The scathing morbidity of his early work owes something, of course, to the ferment of Austrian modernism and the glittering permutation of Art Nouveau called Secessionism, epitomized by Klimt’s bejeweled, two-dimensional tableaux. In Schiele and Oskar Kokoschka, a generation younger than Klimt, Secessionism became Expressionism, distinguished by violent color and a wiry, bony linearity. But the scabrous violence of Schiele’s precocious drawings had personal sources as well; these are described in the fall issue of Museums New York:
The central, traumatizing fact of Egon Schiele’s life was his father’s syphilis, madness and death. The untreated illness pinballed hellishly throughout the family, infecting (and demoralizing) his mother and killing four of his siblings. Egon, already a brooding adolescent, was psychologically seared by the association of sex, insanity and death—and it shows in his brilliant, disturbing art.

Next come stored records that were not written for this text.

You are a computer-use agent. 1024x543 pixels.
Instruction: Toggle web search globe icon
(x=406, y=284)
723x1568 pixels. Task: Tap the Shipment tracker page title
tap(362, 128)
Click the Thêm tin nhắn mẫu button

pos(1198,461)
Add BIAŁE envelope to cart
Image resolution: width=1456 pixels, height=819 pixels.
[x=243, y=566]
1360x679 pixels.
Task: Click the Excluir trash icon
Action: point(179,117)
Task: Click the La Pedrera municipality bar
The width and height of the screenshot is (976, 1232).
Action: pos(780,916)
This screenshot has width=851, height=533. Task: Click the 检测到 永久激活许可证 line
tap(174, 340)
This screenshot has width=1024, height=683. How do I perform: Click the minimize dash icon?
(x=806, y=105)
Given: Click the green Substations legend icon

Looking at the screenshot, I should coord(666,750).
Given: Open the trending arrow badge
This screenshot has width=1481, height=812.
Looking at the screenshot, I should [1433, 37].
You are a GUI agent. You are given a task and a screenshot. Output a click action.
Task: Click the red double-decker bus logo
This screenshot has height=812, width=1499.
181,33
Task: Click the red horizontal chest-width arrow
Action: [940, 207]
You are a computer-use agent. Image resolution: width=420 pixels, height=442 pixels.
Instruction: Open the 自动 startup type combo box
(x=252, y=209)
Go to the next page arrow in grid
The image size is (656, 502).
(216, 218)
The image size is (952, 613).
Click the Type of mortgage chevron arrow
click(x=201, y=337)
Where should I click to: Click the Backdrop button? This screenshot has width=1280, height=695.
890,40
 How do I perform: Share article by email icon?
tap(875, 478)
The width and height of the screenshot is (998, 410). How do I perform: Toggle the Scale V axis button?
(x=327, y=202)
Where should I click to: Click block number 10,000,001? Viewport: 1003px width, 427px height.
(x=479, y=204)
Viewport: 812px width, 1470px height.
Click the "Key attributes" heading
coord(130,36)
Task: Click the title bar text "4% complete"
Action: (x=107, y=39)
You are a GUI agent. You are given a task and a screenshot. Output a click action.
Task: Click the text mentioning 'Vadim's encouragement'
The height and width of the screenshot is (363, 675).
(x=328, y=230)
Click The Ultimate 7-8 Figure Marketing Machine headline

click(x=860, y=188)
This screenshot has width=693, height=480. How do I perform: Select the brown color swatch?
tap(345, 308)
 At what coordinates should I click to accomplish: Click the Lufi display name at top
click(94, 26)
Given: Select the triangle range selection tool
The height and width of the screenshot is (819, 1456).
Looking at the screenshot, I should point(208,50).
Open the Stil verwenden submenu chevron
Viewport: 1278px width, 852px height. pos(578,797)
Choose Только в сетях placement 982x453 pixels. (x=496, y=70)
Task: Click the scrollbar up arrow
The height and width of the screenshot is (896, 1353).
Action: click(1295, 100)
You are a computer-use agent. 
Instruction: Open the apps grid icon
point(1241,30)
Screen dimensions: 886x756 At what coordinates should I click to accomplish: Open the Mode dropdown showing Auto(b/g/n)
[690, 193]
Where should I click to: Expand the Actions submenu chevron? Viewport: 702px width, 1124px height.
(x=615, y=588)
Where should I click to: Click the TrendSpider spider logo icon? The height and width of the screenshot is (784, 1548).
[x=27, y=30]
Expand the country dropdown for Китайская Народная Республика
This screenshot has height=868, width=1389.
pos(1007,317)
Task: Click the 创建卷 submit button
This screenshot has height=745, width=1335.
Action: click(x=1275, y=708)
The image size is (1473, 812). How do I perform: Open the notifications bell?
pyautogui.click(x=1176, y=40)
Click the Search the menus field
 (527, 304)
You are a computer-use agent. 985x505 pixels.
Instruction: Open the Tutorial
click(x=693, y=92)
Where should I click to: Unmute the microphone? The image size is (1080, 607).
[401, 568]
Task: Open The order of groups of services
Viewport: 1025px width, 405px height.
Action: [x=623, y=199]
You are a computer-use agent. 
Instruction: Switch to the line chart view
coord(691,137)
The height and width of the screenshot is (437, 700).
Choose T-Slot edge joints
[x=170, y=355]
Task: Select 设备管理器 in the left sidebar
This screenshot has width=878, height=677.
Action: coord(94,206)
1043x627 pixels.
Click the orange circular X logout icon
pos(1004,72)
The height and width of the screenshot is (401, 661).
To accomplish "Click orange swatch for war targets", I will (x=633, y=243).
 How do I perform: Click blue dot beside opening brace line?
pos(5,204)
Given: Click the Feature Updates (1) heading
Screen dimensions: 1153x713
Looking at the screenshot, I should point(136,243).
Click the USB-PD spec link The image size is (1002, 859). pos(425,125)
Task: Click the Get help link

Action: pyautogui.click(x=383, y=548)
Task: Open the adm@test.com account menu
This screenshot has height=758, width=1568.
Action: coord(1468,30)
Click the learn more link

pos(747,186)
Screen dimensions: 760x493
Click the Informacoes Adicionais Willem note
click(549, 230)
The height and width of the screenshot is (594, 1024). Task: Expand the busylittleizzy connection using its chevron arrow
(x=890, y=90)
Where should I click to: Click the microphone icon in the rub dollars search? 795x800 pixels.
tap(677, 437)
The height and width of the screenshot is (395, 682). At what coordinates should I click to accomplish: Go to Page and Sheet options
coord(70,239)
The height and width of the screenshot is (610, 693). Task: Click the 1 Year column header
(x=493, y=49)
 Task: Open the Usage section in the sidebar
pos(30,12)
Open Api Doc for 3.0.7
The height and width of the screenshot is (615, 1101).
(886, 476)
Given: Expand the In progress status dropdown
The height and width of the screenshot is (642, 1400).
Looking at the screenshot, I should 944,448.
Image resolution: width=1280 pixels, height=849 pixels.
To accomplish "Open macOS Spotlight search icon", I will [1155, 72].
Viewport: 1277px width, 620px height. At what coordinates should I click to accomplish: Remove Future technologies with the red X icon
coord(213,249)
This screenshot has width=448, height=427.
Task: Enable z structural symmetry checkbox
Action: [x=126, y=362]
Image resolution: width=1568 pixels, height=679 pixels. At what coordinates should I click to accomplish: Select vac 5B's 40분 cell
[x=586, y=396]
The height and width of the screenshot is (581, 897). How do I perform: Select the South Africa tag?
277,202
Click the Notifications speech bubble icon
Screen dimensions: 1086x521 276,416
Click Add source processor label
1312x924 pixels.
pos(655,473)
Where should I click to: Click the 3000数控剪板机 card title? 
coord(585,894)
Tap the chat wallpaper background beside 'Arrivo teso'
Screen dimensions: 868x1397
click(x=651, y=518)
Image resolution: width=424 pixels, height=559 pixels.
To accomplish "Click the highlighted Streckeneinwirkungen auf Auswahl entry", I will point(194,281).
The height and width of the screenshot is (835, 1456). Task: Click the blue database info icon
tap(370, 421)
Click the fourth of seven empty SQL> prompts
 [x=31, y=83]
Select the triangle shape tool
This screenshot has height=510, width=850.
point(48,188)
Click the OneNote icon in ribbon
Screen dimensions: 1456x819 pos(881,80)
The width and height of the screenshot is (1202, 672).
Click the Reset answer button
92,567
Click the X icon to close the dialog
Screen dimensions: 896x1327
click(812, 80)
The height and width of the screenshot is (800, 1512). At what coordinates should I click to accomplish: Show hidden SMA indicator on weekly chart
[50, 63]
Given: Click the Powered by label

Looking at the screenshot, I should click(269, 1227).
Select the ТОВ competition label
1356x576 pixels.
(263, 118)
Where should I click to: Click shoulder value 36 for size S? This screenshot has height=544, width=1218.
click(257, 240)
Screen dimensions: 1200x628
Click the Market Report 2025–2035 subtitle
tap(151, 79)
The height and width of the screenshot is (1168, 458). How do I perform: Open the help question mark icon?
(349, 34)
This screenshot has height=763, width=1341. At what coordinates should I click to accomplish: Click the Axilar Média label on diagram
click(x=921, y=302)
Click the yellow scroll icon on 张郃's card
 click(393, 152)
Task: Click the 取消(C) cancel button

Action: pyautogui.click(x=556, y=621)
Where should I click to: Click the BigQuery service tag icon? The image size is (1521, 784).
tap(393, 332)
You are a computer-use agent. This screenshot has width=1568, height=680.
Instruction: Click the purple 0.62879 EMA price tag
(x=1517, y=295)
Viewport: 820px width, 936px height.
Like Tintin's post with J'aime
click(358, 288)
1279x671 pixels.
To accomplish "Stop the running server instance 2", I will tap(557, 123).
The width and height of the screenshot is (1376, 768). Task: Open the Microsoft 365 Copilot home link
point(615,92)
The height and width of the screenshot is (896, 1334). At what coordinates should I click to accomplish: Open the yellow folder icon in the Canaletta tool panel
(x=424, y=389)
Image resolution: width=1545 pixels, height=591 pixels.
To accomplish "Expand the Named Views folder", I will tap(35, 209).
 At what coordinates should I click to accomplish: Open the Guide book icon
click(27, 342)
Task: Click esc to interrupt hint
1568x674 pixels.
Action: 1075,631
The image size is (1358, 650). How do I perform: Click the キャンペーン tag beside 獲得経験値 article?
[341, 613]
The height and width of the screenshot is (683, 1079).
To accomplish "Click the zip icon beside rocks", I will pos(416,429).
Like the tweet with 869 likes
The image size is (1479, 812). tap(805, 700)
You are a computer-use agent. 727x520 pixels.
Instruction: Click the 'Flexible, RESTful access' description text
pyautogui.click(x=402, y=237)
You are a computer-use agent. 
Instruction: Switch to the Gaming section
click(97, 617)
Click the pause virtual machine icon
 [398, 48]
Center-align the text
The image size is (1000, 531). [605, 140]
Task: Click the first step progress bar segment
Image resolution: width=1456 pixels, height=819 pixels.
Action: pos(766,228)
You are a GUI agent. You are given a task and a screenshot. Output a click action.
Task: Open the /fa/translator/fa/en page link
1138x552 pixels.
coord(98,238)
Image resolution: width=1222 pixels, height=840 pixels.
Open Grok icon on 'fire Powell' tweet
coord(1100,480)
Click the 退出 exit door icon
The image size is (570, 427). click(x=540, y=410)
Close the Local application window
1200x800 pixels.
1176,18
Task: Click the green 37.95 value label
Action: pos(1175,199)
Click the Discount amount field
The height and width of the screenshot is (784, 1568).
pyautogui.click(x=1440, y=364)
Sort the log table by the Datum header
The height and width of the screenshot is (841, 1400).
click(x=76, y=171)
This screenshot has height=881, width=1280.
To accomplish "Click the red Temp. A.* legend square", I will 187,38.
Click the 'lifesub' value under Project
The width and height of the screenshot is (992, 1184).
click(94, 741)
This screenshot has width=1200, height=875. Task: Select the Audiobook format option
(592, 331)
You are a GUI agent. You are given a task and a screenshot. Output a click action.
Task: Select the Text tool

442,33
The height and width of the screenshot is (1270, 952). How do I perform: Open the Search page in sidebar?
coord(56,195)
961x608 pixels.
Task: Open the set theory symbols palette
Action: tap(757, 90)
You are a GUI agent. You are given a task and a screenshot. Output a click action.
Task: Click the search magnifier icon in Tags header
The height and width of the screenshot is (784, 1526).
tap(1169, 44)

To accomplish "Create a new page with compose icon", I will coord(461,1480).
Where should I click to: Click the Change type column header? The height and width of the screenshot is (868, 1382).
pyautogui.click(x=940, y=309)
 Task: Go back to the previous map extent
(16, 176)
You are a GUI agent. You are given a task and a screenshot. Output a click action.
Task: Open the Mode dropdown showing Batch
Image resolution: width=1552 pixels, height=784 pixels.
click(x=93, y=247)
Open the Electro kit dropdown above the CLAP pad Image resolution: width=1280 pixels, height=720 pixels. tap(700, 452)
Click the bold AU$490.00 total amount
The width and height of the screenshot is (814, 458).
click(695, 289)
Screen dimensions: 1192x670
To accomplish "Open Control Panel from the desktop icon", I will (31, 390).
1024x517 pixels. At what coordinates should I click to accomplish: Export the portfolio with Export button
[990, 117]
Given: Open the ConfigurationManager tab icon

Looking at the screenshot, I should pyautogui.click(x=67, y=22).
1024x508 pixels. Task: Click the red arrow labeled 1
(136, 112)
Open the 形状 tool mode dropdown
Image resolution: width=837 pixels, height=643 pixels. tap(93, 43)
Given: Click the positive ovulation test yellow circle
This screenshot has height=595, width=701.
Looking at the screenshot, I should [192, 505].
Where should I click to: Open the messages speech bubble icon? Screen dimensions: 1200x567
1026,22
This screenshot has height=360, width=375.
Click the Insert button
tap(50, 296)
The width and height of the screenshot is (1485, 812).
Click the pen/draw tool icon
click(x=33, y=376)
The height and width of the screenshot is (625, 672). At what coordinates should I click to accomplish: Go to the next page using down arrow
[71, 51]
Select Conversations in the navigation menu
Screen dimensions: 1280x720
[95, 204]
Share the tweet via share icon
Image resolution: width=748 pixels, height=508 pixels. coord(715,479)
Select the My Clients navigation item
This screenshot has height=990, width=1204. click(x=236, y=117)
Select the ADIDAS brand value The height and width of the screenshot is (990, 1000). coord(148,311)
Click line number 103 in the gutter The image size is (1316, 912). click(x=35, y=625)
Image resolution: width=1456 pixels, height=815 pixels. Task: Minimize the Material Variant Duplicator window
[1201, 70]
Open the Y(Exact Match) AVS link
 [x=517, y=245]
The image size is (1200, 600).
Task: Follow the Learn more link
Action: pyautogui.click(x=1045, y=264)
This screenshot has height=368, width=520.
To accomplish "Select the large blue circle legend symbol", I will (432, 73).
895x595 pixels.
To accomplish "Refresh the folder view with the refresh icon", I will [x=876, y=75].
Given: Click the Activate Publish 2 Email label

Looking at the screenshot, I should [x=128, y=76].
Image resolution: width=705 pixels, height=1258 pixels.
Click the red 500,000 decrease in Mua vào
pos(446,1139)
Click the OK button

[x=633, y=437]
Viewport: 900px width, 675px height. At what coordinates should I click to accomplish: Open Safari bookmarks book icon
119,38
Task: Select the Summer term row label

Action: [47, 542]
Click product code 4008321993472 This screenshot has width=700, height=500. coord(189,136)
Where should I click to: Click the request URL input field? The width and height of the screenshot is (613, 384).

The catalog biography for the MoMA exhibition, by Romana Schuler, disputes some of this melodramatic summary; for syphilis she substitutes “some kind of progressive paralysis” and says he was not “actually insane, as some scholars would have us believe.” But he did die when his son Egon was fourteen, and Dabrowski in the catalog assumes that venereal disease was the cause, so that Egon “lived in terror of the possibility of his own insanity and death related to his sexuality.” She also asserts that the young artist had “a rather complicated relationship with his mother, by whom since the early years he felt victimized and neglected.” His oil painting Dead Mother (1910) is vivid enough to support a notion that his mother was dead for him; even in the fine portrait profile of Marie Schiele done when Egon was a seventeen-year-old art student, she radiates little warmth.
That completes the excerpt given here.